Background. Plasma substitutes such as hydroxyethyl starch (HES) and various dextrans may compromise the haemostatic system, thereby causing potentially dangerous bleeding. Whilst several mechanisms have been advanced to explain the nature of the coagulopathy induced by this colloid, there has been comparably little interest in devising ways to optimize haemostasis after a relative colloid overdose. Methods. Real-time whole blood (WB) clot formation profiles were recorded using a thrombelastographic method employing activation with tissue factor. The coagulation tracings were transformed into dynamic velocity profiles of WB clot formation. WB from healthy individuals (n=20) was exposed to haemodilution of ∼55% with isotonic saline, HES 200/0.5, HES 130/0.4, and dextran 70, respectively. Possible modalities for improvement of the induced coagulopathy were explored, in particular ex vivo addition of a fibrinogen concentrate.
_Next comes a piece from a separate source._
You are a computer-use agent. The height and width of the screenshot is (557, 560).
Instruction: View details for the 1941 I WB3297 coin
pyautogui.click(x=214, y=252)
Results. WB coagulation profiles changed significantly with decreased clot strength, and a compromised propagation phase of clot formation. The duration of the initiation phase of WB coagulation was unchanged. No statistical differences were detected amongst the HES solutions and dextran 70. However, dextran 70 returned a more suppressed clot development and strength compared with the HES solutions. Ex vivo haemostatic addition of washed platelets (75 ×10⁹ litre⁻¹) and factor VIII (0.6 IU ml⁻¹) produced insignificant changes in clot initiation, propagation, and in the clot strength. In contrast, ex vivo addition of a fibrinogen concentrate (1 g litre⁻¹) improved the coagulopathy induced by all of the three individual plasma expanders tested. Conclusion. Coagulopathy induced by haemodilution with either HES 200/0.5, HES 130/0.4, and dextran 70 may be improved by fibrinogen supplementation.